PLUOTS ARE THE fruit world’s sexiest transvestites. On the outside, a Flavor Heart might be all plum, with smooth wine-colored skin and a slightly pointy bottom. Take a bite, though, and instead of the juicy red you expect, you’ll find bright orange flesh. It can be shocking if you’re not prepared.
“There are still quite a few people who have no idea what a pluot is,” says John McPherson, of Tiny’s Organic, which sells 20 tons of pluots at Seattle-area farmers markets in a good season. “I say it’s a plum bud that’s cross—pollinated with an apricot bud.” Scrap the farmerspeak, and you get a cross between a plum and an apricot, with stronger plum genes. (An aprium has stronger apricot genes.)

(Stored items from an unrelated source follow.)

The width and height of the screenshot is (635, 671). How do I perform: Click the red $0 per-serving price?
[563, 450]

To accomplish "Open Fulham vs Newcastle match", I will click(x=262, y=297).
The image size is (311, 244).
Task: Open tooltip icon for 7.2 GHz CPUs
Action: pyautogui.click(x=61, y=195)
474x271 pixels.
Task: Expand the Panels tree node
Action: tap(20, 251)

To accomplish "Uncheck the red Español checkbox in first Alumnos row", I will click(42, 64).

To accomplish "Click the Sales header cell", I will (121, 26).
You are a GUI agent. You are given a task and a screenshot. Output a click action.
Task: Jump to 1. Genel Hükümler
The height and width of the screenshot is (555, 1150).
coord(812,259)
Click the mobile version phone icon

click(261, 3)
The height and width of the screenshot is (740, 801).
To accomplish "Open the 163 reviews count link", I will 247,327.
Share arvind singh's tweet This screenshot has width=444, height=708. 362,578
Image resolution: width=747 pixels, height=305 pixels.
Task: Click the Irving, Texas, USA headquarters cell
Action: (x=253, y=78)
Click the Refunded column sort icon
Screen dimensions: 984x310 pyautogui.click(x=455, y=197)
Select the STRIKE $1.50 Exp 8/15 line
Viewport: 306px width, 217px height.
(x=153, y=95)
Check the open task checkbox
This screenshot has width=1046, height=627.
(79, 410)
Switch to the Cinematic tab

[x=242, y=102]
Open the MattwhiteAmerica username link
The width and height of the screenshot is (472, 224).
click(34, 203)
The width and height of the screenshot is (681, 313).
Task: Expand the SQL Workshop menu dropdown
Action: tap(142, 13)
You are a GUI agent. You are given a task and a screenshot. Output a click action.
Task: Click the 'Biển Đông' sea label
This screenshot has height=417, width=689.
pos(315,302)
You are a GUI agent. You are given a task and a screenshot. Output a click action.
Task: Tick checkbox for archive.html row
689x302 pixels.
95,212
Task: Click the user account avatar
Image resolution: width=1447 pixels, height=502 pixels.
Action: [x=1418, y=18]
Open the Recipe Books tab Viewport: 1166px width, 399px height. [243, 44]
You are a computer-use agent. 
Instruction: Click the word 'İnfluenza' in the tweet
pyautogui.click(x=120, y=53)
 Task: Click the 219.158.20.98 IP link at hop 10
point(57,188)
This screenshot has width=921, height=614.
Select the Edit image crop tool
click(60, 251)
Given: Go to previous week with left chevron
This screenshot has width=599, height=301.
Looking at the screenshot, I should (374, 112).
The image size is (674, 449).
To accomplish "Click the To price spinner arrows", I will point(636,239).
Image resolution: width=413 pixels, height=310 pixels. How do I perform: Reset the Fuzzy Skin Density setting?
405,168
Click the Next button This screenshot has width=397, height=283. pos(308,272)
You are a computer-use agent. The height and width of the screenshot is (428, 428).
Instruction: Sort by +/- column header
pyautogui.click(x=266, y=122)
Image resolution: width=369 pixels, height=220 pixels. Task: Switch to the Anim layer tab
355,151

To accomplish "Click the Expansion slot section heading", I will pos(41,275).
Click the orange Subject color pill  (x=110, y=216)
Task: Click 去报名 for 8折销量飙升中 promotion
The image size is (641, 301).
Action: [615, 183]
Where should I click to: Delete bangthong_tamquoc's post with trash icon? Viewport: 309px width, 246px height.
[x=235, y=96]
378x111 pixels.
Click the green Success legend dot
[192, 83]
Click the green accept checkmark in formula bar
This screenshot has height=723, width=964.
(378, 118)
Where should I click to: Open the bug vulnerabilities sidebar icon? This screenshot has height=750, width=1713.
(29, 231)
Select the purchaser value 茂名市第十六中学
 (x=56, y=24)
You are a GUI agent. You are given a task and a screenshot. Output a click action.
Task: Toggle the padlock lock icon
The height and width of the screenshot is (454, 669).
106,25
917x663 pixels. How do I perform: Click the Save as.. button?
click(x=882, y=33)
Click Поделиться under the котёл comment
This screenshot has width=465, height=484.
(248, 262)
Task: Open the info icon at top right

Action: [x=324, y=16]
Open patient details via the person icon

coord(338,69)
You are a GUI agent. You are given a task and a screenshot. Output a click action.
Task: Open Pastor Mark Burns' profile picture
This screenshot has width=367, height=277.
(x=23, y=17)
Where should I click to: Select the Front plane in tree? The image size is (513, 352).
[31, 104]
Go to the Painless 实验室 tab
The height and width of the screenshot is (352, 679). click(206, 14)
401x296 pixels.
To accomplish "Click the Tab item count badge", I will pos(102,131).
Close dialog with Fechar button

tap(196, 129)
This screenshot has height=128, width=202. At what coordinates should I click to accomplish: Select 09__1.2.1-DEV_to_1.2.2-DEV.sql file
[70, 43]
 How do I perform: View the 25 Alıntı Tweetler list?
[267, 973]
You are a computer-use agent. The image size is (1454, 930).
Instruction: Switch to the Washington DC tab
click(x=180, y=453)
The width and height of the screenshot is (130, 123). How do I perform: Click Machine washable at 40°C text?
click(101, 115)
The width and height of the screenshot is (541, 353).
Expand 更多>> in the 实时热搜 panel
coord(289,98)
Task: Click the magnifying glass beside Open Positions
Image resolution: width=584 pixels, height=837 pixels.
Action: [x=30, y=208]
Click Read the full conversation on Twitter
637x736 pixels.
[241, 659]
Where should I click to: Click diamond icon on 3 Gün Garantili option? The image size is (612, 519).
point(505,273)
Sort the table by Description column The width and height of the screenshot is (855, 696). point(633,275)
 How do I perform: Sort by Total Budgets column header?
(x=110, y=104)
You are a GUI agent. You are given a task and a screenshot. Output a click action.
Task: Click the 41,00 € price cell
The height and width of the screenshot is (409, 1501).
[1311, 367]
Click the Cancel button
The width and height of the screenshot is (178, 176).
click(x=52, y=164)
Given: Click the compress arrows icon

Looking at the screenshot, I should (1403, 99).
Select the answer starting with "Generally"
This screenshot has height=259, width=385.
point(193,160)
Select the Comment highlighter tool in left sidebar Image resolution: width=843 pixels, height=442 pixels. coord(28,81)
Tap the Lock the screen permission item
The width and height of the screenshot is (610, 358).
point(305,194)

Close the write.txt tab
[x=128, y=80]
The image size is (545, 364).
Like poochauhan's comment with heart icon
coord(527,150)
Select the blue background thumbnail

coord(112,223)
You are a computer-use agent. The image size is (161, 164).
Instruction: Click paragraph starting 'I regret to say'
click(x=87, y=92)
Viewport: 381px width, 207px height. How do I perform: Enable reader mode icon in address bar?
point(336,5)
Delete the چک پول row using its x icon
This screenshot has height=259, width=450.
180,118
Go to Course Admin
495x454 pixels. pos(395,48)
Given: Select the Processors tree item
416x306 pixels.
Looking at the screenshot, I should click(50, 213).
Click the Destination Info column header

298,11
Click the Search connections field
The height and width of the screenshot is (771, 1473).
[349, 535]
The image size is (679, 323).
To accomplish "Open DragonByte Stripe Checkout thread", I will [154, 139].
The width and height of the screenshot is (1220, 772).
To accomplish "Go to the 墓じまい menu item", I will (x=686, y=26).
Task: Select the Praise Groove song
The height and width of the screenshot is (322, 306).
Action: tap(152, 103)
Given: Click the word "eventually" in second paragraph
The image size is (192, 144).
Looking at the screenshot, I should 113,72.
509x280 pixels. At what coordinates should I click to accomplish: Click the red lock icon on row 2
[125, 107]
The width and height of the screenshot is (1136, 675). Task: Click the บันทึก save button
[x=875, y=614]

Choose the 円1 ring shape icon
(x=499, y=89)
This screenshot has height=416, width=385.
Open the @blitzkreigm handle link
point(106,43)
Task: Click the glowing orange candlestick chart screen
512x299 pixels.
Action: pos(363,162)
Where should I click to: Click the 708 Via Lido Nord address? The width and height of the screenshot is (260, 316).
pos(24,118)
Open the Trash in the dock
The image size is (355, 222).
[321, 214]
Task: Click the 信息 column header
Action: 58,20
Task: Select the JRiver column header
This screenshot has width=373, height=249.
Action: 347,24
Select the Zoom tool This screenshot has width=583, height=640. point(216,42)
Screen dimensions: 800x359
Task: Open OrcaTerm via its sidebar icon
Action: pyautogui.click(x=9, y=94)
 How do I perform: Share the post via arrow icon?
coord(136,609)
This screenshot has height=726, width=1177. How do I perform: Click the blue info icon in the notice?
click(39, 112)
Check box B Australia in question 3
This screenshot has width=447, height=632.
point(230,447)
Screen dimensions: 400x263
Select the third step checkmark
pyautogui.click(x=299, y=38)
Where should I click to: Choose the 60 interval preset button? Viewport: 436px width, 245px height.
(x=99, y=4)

Tiny’s pluot varietals sound like superheroes. There’s Flavor Supreme, the olive-skinned, crimson-fleshed beauty that shows up in mid-July. Dapple Dandy, the first pluot created back in the ’80s, has a freckled, dark peach-colored skin and light, creamy flesh.
Pluots are more tart than regular plums and juicier than regular apricots—and for the fuzz-averse among us, they are blessedly smooth. Farmers love them because their harvest season stretches from mid-June through late October, if the frost doesn’t get them. What many folks don’t understand, says McPherson, is that pluots are simply a product of simple crossbreeding. “Nothing’s been genetically modified in a lab, so I say the more variety, the better. The better-tasting fruit we can find to plant, the happier we’ll all be.”
And tasty they are. Most pluots are meant to be eaten when they ripen to a soft, juicy state, but some—like the Flavor Grenade, an oblong, yellow-and-red-mottled specimen with yellow meat—are best crunchy, like an apple. Always ask your farmer when a specific variety is at its best.